Study Design: Descriptive study.
Setting and Duration of Study: The study was carried out at Armed Forces Institute of Cardiology (AFIC) Rawalpindi, Military Hospital Rawalpindi and National Institute of Cardiovascular Diseases (NICVD), Karachi, Pakistan from October 2010 to March 2012.
Patients and Methods: Stable patients taking warfarin therapy were recruited after detailed medical history, physical examination and laboratory tests. The demographic and clinical data of individuals were entered in a pre-structured proforma. Patients suffering from hepatic and renal disease, any co-morbid disease or taking any concurrent medication or diet which would have affected warfarin therapy, were excluded. Data was analyzed using SPSS version 20.0.

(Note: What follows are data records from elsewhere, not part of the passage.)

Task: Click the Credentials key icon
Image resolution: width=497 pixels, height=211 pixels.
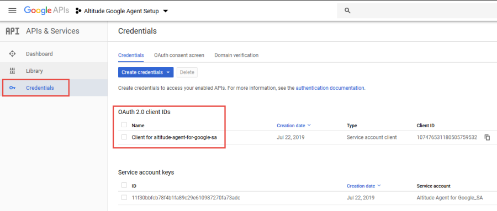Action: coord(12,88)
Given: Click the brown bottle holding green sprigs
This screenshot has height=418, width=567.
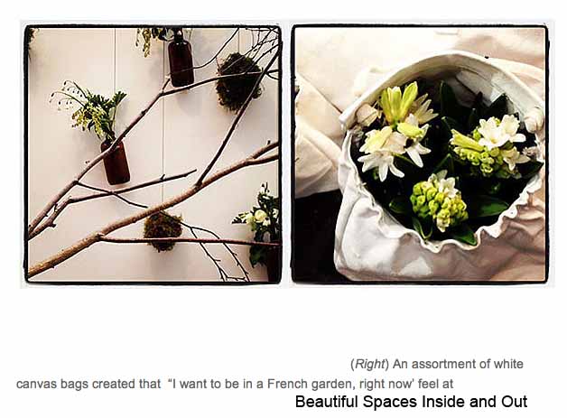Looking at the screenshot, I should pyautogui.click(x=116, y=160).
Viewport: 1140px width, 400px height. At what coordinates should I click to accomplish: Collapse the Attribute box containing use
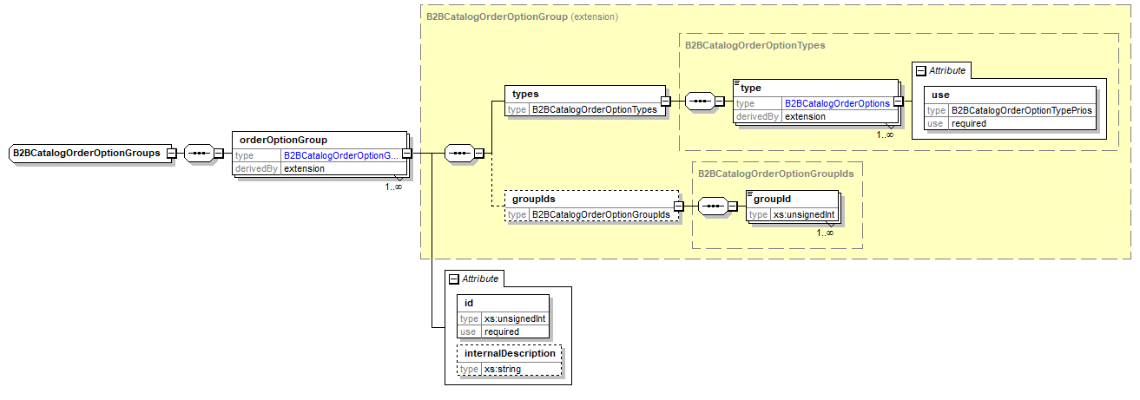pos(920,70)
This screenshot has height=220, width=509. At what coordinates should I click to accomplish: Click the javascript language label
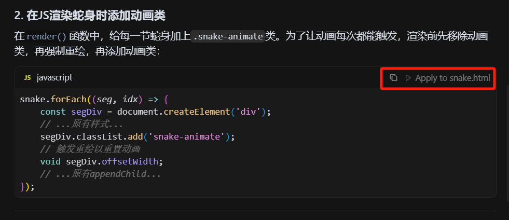coord(54,78)
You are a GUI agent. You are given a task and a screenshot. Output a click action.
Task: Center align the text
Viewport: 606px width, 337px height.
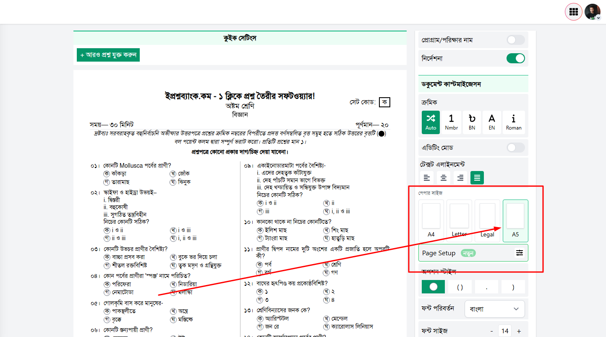(x=444, y=178)
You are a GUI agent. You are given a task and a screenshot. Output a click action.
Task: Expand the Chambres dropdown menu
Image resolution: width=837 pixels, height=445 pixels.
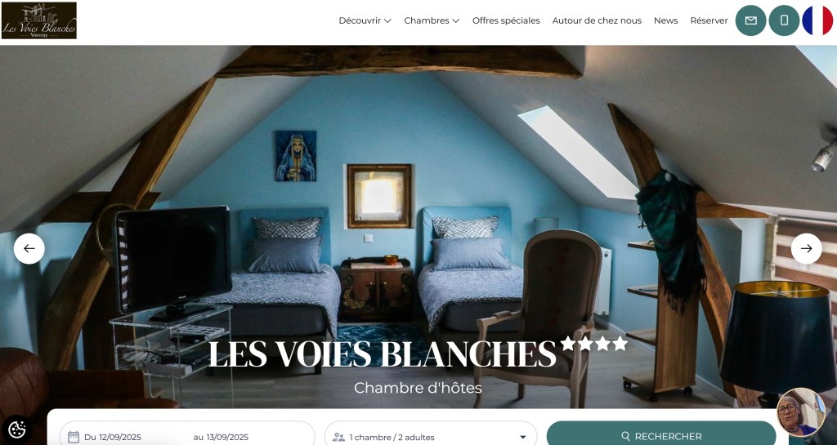point(432,20)
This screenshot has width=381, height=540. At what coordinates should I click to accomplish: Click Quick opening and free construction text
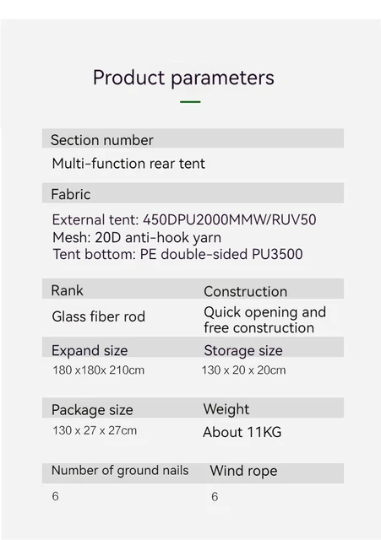[264, 320]
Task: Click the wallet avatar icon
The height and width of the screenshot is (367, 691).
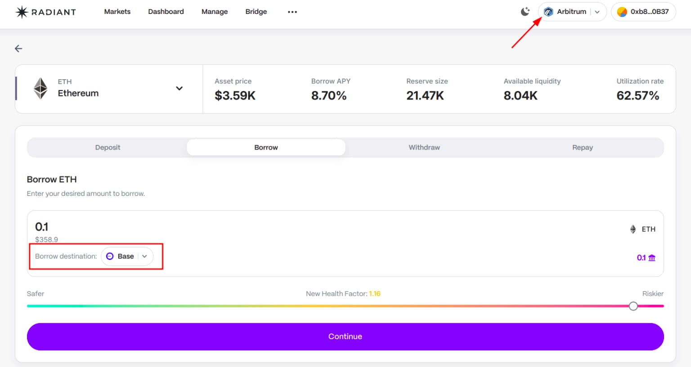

Results: A total of 607 stable patients fulfilling the eligibility criteria, participated in the study. There were 297 (48.9%) male and 310 (51.1%) female patients. The mean age was 37.93 ± 12.23 years (range 18–65 years). The most common indication for warfarin therapy was valvular heart diseases (93.4%) followed by atrial fibrillation (2.3%) whereas other indications for warfarin use are less commonly seen in our study population. Patients had mean international normalized ratio (INR) value of 2.3 ± 0.8 (range 1.5–3.5). Mean daily dose of warfarin calculated in 607 patients was 5.62 ± 1.98 mg with the range of 0.36–15 mg whereas mean weekly dose was 39.36 ± 13.8 mg with the range of 2.5–105 mg.
Conclusion: In Pakistani population the most common indications for warfarin use are valvular heart diseases followed by atrial fibrillation. The mean INR values were within recommended range of 2–3. The mean daily dose observed in long-term therapy is comparable to the empirical dose of 5 mg routinely started in clinical practice.